§ **Task details**:
The expected output is the complete data, reproduced exactly.

☆ ☆ ☆ ☆ ☆ ☆ ☆

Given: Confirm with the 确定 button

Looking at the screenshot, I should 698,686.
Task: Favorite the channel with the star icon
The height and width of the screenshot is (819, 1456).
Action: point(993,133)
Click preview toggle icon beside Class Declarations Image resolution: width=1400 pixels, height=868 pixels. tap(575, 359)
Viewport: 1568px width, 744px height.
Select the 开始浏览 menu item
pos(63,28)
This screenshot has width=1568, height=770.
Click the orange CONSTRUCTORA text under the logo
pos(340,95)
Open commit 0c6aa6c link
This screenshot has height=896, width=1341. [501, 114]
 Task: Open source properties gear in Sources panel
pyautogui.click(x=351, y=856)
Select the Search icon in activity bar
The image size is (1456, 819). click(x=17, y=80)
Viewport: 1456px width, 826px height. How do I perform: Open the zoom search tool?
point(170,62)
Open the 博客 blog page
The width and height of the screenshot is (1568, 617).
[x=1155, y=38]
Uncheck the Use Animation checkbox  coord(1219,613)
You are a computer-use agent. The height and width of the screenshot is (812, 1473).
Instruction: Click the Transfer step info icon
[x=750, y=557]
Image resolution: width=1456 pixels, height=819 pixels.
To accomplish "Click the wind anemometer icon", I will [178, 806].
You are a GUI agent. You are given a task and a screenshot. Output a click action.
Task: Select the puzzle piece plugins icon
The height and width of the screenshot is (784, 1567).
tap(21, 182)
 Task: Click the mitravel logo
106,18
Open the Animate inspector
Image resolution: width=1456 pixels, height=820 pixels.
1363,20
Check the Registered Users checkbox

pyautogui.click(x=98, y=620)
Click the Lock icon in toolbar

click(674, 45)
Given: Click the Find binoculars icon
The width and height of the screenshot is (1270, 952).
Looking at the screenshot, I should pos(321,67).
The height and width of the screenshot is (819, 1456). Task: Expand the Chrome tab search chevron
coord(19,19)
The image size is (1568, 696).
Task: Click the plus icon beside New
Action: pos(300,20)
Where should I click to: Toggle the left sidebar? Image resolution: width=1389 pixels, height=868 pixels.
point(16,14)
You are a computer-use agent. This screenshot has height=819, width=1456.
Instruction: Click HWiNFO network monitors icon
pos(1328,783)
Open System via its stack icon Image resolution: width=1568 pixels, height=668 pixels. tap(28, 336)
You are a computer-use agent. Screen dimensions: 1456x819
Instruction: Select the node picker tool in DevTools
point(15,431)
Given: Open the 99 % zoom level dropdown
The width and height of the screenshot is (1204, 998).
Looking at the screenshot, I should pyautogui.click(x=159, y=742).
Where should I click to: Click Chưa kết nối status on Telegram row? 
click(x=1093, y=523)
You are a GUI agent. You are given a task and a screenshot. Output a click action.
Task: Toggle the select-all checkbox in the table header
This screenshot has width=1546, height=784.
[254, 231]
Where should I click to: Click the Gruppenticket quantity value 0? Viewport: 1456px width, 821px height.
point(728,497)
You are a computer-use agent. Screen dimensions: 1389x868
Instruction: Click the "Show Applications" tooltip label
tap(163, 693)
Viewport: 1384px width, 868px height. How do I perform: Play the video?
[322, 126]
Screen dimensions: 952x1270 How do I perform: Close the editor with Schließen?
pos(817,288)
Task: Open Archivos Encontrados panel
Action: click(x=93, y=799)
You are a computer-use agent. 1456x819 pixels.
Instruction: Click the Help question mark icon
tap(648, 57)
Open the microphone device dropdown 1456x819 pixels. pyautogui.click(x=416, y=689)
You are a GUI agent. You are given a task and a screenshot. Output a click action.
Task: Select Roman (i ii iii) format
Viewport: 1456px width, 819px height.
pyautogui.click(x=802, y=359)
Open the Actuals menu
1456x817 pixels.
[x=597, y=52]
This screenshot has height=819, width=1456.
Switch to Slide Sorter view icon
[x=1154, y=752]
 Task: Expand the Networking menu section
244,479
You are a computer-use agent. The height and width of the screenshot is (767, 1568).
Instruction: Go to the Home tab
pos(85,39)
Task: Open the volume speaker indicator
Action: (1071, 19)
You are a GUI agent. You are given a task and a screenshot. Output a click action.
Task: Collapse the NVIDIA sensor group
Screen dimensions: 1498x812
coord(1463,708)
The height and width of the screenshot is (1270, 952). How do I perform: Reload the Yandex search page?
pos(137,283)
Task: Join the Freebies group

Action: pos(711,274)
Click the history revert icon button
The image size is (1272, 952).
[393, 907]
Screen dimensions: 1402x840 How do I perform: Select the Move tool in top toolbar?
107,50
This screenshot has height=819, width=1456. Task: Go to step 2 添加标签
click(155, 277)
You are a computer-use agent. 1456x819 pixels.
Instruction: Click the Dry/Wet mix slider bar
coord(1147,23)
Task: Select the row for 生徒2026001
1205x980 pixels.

☆ ☆ ☆ ☆ ☆ ☆ ☆

§ **Answer to this problem**:
Given: Confirm with the 确定 button

Looking at the screenshot, I should 698,686.
Task: Favorite the channel with the star icon
The height and width of the screenshot is (819, 1456).
Action: point(993,133)
Click preview toggle icon beside Class Declarations Image resolution: width=1400 pixels, height=868 pixels. tap(575, 359)
Viewport: 1568px width, 744px height.
Select the 开始浏览 menu item
pos(63,28)
This screenshot has width=1568, height=770.
Click the orange CONSTRUCTORA text under the logo
pos(340,95)
Open commit 0c6aa6c link
This screenshot has height=896, width=1341. [501, 114]
 Task: Open source properties gear in Sources panel
pyautogui.click(x=351, y=856)
Select the Search icon in activity bar
The image size is (1456, 819). click(x=17, y=80)
Viewport: 1456px width, 826px height. How do I perform: Open the zoom search tool?
point(170,62)
Open the 博客 blog page
The width and height of the screenshot is (1568, 617).
[x=1155, y=38]
Uncheck the Use Animation checkbox  coord(1219,613)
You are a computer-use agent. The height and width of the screenshot is (812, 1473).
Instruction: Click the Transfer step info icon
[x=750, y=557]
Image resolution: width=1456 pixels, height=819 pixels.
To accomplish "Click the wind anemometer icon", I will [178, 806].
You are a GUI agent. You are given a task and a screenshot. Output a click action.
Task: Select the puzzle piece plugins icon
The height and width of the screenshot is (784, 1567).
tap(21, 182)
 Task: Click the mitravel logo
106,18
Open the Animate inspector
Image resolution: width=1456 pixels, height=820 pixels.
1363,20
Check the Registered Users checkbox

pyautogui.click(x=98, y=620)
Click the Lock icon in toolbar

click(674, 45)
Given: Click the Find binoculars icon
The width and height of the screenshot is (1270, 952).
Looking at the screenshot, I should pos(321,67).
The height and width of the screenshot is (819, 1456). Task: Expand the Chrome tab search chevron
coord(19,19)
The image size is (1568, 696).
Task: Click the plus icon beside New
Action: pos(300,20)
Where should I click to: Toggle the left sidebar? Image resolution: width=1389 pixels, height=868 pixels.
point(16,14)
You are a computer-use agent. This screenshot has height=819, width=1456.
Instruction: Click HWiNFO network monitors icon
pos(1328,783)
Open System via its stack icon Image resolution: width=1568 pixels, height=668 pixels. tap(28, 336)
You are a computer-use agent. Screen dimensions: 1456x819
Instruction: Select the node picker tool in DevTools
point(15,431)
Given: Open the 99 % zoom level dropdown
The width and height of the screenshot is (1204, 998).
Looking at the screenshot, I should pyautogui.click(x=159, y=742).
Where should I click to: Click Chưa kết nối status on Telegram row? 
click(x=1093, y=523)
You are a GUI agent. You are given a task and a screenshot. Output a click action.
Task: Toggle the select-all checkbox in the table header
This screenshot has width=1546, height=784.
[254, 231]
Where should I click to: Click the Gruppenticket quantity value 0? Viewport: 1456px width, 821px height.
point(728,497)
You are a computer-use agent. Screen dimensions: 1389x868
Instruction: Click the "Show Applications" tooltip label
tap(163, 693)
Viewport: 1384px width, 868px height. How do I perform: Play the video?
[322, 126]
Screen dimensions: 952x1270 How do I perform: Close the editor with Schließen?
pos(817,288)
Task: Open Archivos Encontrados panel
Action: click(x=93, y=799)
You are a computer-use agent. 1456x819 pixels.
Instruction: Click the Help question mark icon
tap(648, 57)
Open the microphone device dropdown 1456x819 pixels. pyautogui.click(x=416, y=689)
You are a GUI agent. You are given a task and a screenshot. Output a click action.
Task: Select Roman (i ii iii) format
Viewport: 1456px width, 819px height.
pyautogui.click(x=802, y=359)
Open the Actuals menu
1456x817 pixels.
[x=597, y=52]
This screenshot has height=819, width=1456.
Switch to Slide Sorter view icon
[x=1154, y=752]
 Task: Expand the Networking menu section
244,479
You are a computer-use agent. The height and width of the screenshot is (767, 1568).
Instruction: Go to the Home tab
pos(85,39)
Task: Open the volume speaker indicator
Action: (1071, 19)
You are a GUI agent. You are given a task and a screenshot. Output a click action.
Task: Collapse the NVIDIA sensor group
Screen dimensions: 1498x812
coord(1463,708)
The height and width of the screenshot is (1270, 952). How do I perform: Reload the Yandex search page?
pos(137,283)
Task: Join the Freebies group

Action: pos(711,274)
Click the history revert icon button
The image size is (1272, 952).
[393, 907]
Screen dimensions: 1402x840 How do I perform: Select the Move tool in top toolbar?
107,50
This screenshot has height=819, width=1456. Task: Go to step 2 添加标签
click(155, 277)
You are a computer-use agent. 1456x819 pixels.
Instruction: Click the Dry/Wet mix slider bar
coord(1147,23)
Task: Select the row for 生徒2026001
1205x980 pixels.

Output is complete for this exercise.